Airports have taken on the guise of shopping malls flanked by giant carparks and filled with international retail brands which ensure that the traveller’s experience will be the same the world over. Like gamblers in a casino, travellers are gently coerced into a continuous desire to spend their money, and the time spent flying from airport to airport becomes an inconvenient disruption. An airport is now a symbol of status for cities and nations in their desire to build their reputations or to feed their tourism addictions. New York is known for being home to the John F Kennedy (or JFK to the more experienced traveller) airport. The same can be said for “London and Heathrow”, and “Paris and Charles du Gaulle”. Singapore, Dubai, Doha, Abu Dhabi, Shanghai, and Beijing are a few contemporary contenders that come to mind.
When the British handed Hong Kong back to the People’s Republic of China, they included a new international airport built on Chek Lap Kok Island. The English architect Norman Foster turned a very rational plan for the airport terminal into a very beautiful building. It is as simple as my memory of the now demolished Adelaide terminal, but immensely bigger, a wonderful light-filled space which guides passengers as they need, and all the while allowing the sky above and the planes gathered around to create an absorbing diorama of delights. Over time retailers have found their way into this wonderful hall, and they have built something like an IKEA store inside Joseph Paxton’s lost Crystal Palace.
The gift of flight is an old and wonderful fantasy; in some of my dreams I lift effortlessly above the ground and glide gently following my gaze. Ever since Icarus flew too close to the sun, there is little that can match the grace of an albatross surfing the wind of the ocean’s waves or an updraft filling the wings of a soaring eagle. In 1962 Trans World Airlines opened its headquarters terminal in JFK airport, designed by the architect Eero Saarinen. It had the appearance of an eagle with its wings spread in full flight. After forty years it could not match the ever-changing demands of aviation and lay idle for another fifteen before being incorporated into an airport hotel, its final awakening from the romantic dream of flight.

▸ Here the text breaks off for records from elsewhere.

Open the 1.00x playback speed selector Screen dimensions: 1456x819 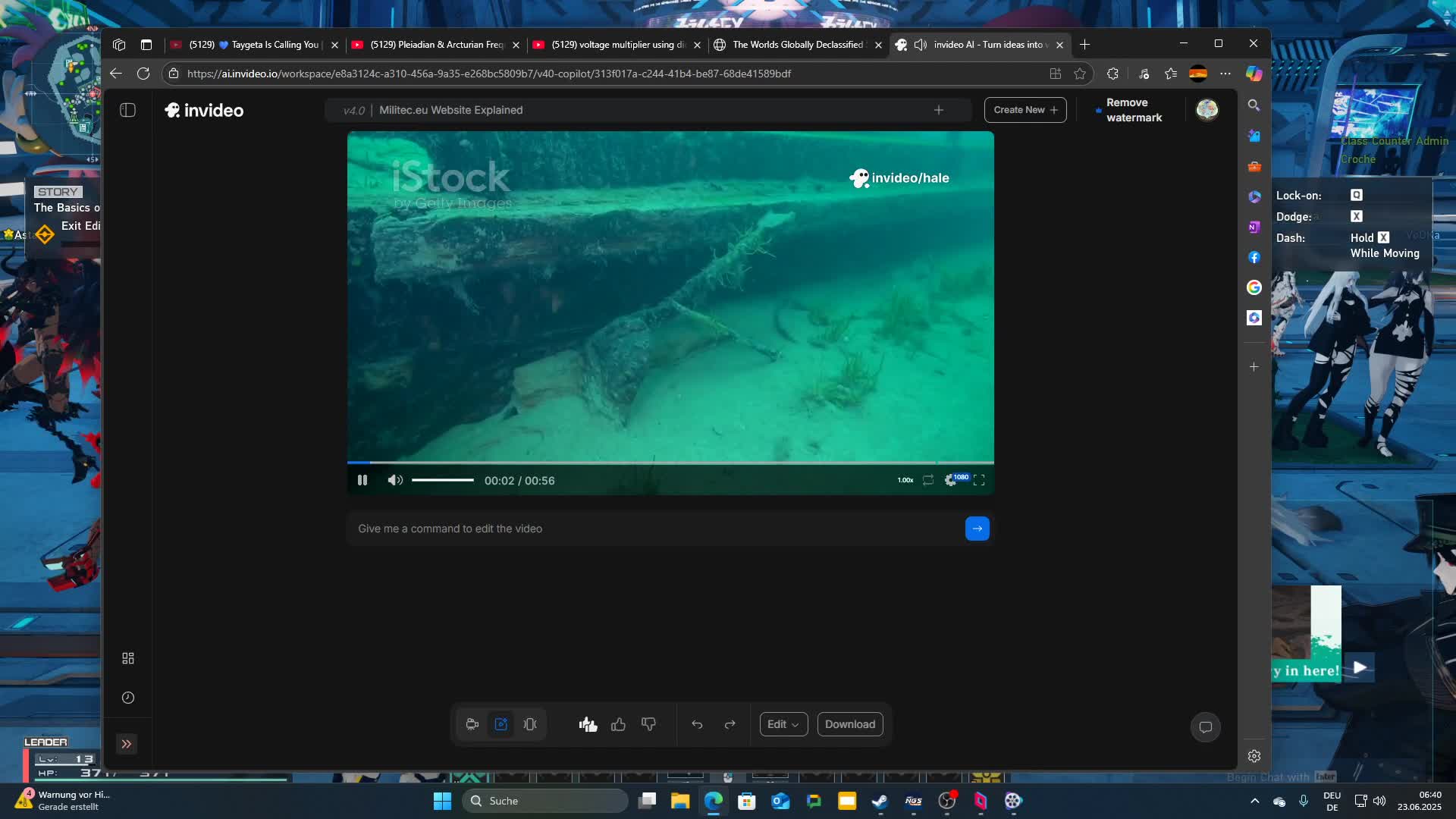coord(905,480)
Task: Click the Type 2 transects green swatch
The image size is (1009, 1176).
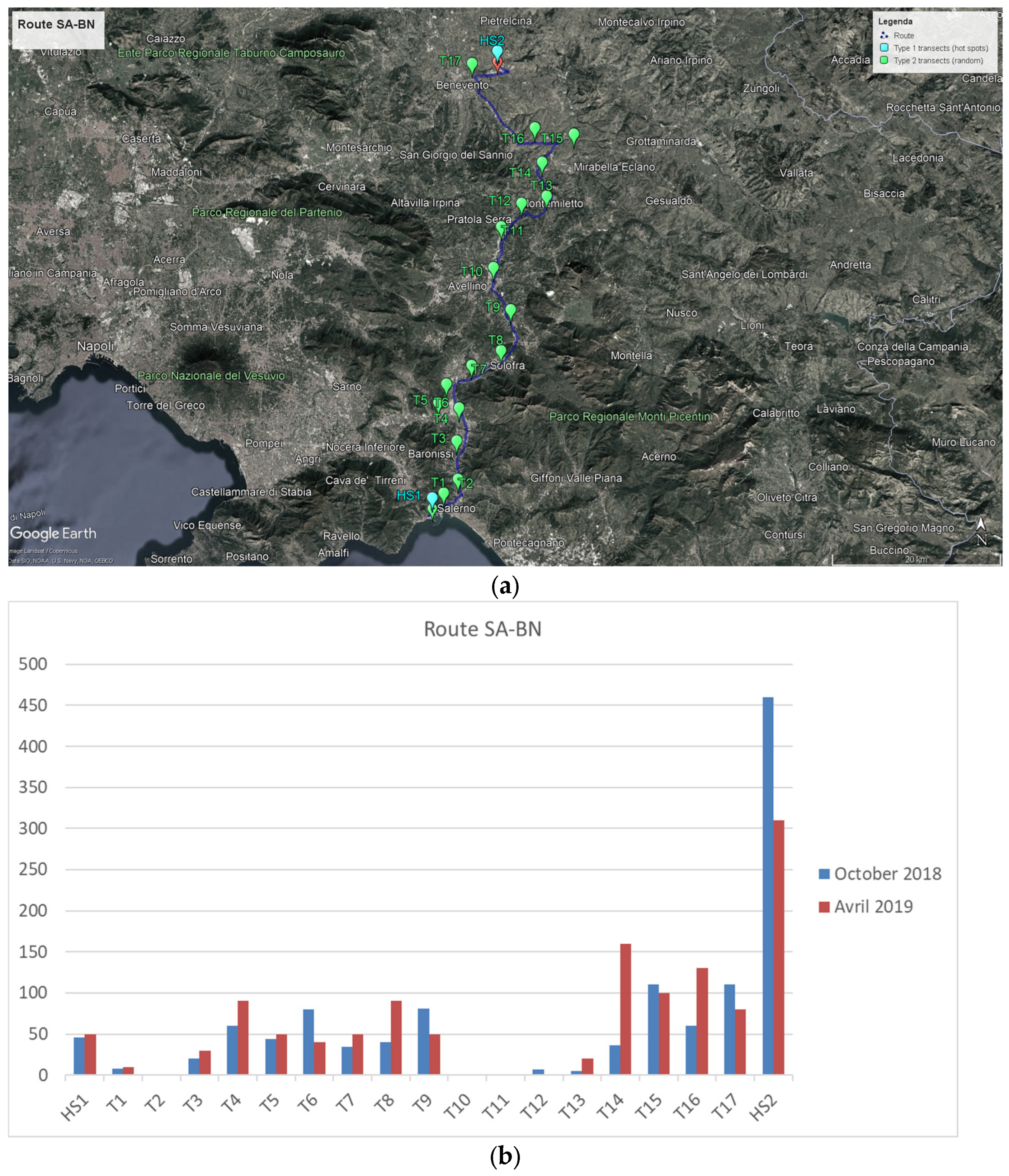Action: coord(884,60)
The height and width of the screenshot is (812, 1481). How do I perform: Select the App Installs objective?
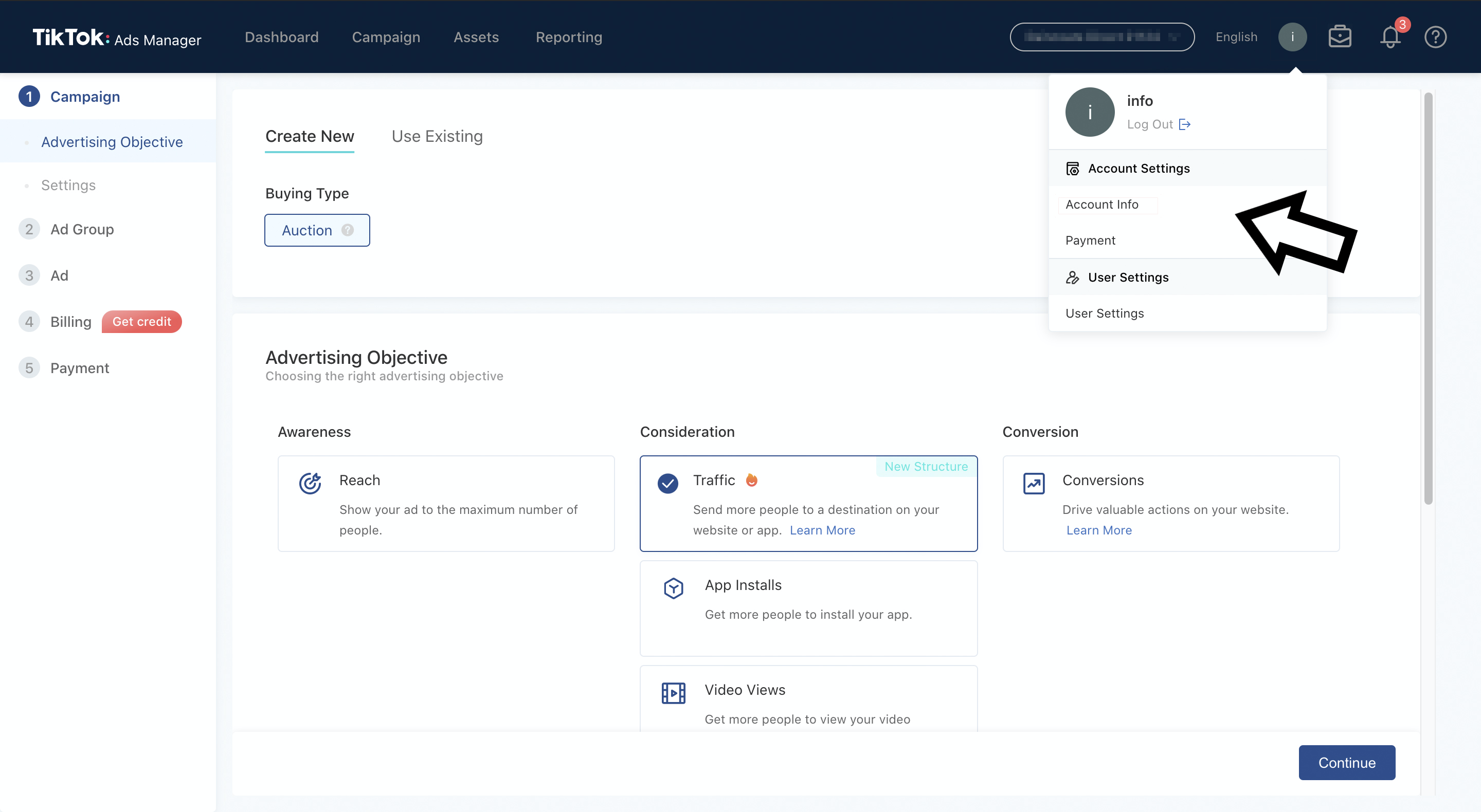click(808, 608)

Travelling through Sydney airport’s TAA passenger terminal in the seventies, it had a sweet curve which followed the departures roadway. It was built of white painted delicate steel columns and beams, it was filled with light and had views of the sky, and it was home to a variety of large indoor plants. It seemed very Australian, and I always enjoyed its company. When invited to join a competition in the late 1980s for the design of its replacement, to my surprise I learnt that this gem was always a temporary measure. My design won the competition, the TAA gem was demolished, and its Qantas replacement was built knowing that it would enjoy a temporary life.
After a hundred years, the airport continues to evolve while its planes and buildings are bound by their peculiar relationship. Just like the Vickers Vimy in Adelaide, the planes on the ground and in the sky remain seductive objects of technical wonder, while the buildings have become a consumable convenience that can be dressed in anything from Christian Dior to Levi Strauss. Despite their glamour and nation building ambitions, passenger terminals are but tents through which the circus of excited and weary travellers pass. The real wonder lies in the strength of Atlas that is required to lift the millions of planes, their passengers and their baggage above the earth and keep them safely suspended before they gently descend only to lift off again, and again, and again, as they fly further and further away.